Forgotten Notes

Lori Light
3 min readJun 9, 2022

Yesterday, I was reminded that I am a writer. I come to this page often to read others’ words, but It’s been over a year since I’ve posted anything myself here. Even longer since I’ve posted anywhere else. Except my iPhone notes apparently. I discovered that four days before my friend Zach passed, I wrote this piece about my friend Mike. It got lost in a long collection of notes that I’ve written since about my friendship with Zach. I got choked up realizing that I wrote this piece about our friend Mike just days before he was gone. Someday I’ll share some of the notes I wrote about Zach, but for now, here’s what I wrote about my friend Mike.

10/10/2021

A handsome young man stands on the beach and smirks at the camera. Picture taken 05/02/2011.

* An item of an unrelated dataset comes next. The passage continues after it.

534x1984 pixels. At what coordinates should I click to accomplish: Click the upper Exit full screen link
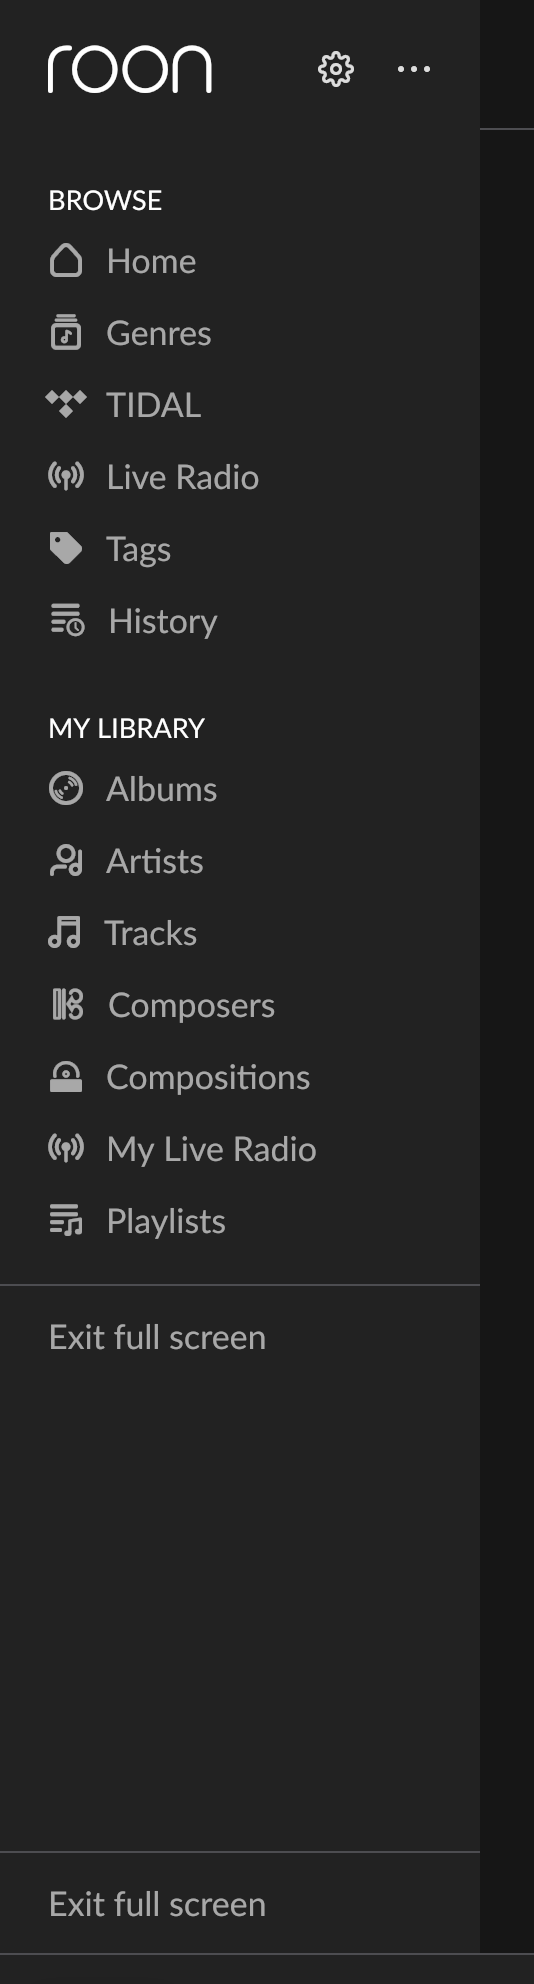point(158,1338)
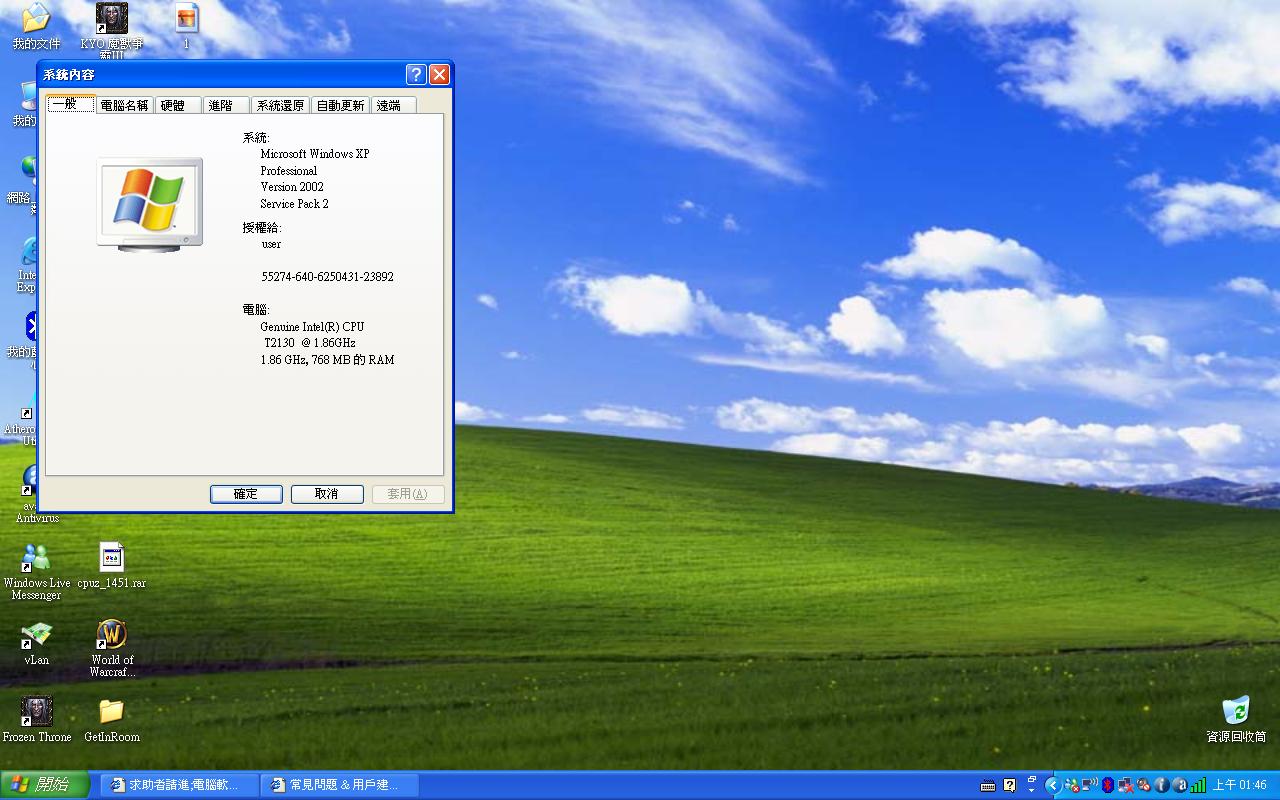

My friend Mike had a breathalyzer in his car two years before he could drink legally. I met him when I was 21 and he was 19. We drank bottle upon bottle of Skol vodka, chased by cases of Natural Light, and smoked cigarettes like we weren’t afraid of how they’d make us look when we were old. We were barely adults and my friend Mike said all the time that he’d never see past 33. His Jesus complex didn’t stop there. With the breathalyzer and the poorly formed jailhouse tattoos, Mike walked this earth like he was untouchable, unshakable, unbendable, unbreakable.

The first time I got to see Mike as a normal, fallible human was a couple of years after we met when he overdosed on water. A toothache — that was his demise. He was too proud to see the dentist, too stubborn to admit defeat. He swallowed aspirin after aspirin, chased by vodka and copious amounts of water. So much water that he drowned himself internally. I was 23 years old, he was 21. After we knew that he would live and he started to recover, he begged to be wheeled out to the parking lot for a smoke. I can see him clear as day in that hospital gown, with his IV fluids in tow, smoking camels, and laughing at the stories we all would tell about him someday.

Mike. Michael. Michael Michael Motorcycle. He smelled like cigarettes and mouthwash. He gave the world’s best hugs. He ate mayo and Cheeto sandwiches. He was everyone’s best and worst friend. I’ve never known anyone else so beloved. I wonder how he might have faired if he’d only cared for himself a fraction of the amount that he gave to everyone else.

When word of his passing got out, so many people from our past emerged to tell stories about the kind of friend he’d been, the way he’d supported and loved them when no one else did. He was the sweetest and most gentle jerk. I’ve never known anyone else who could say such offensive things and still be so loved. He certainly would have never survived cancel culture. It brings me great pleasure to know that there is a corner of the Twittersphere where his offensive humor remains.

RIP, Doodle. I hope they serve corn dogs wherever you are.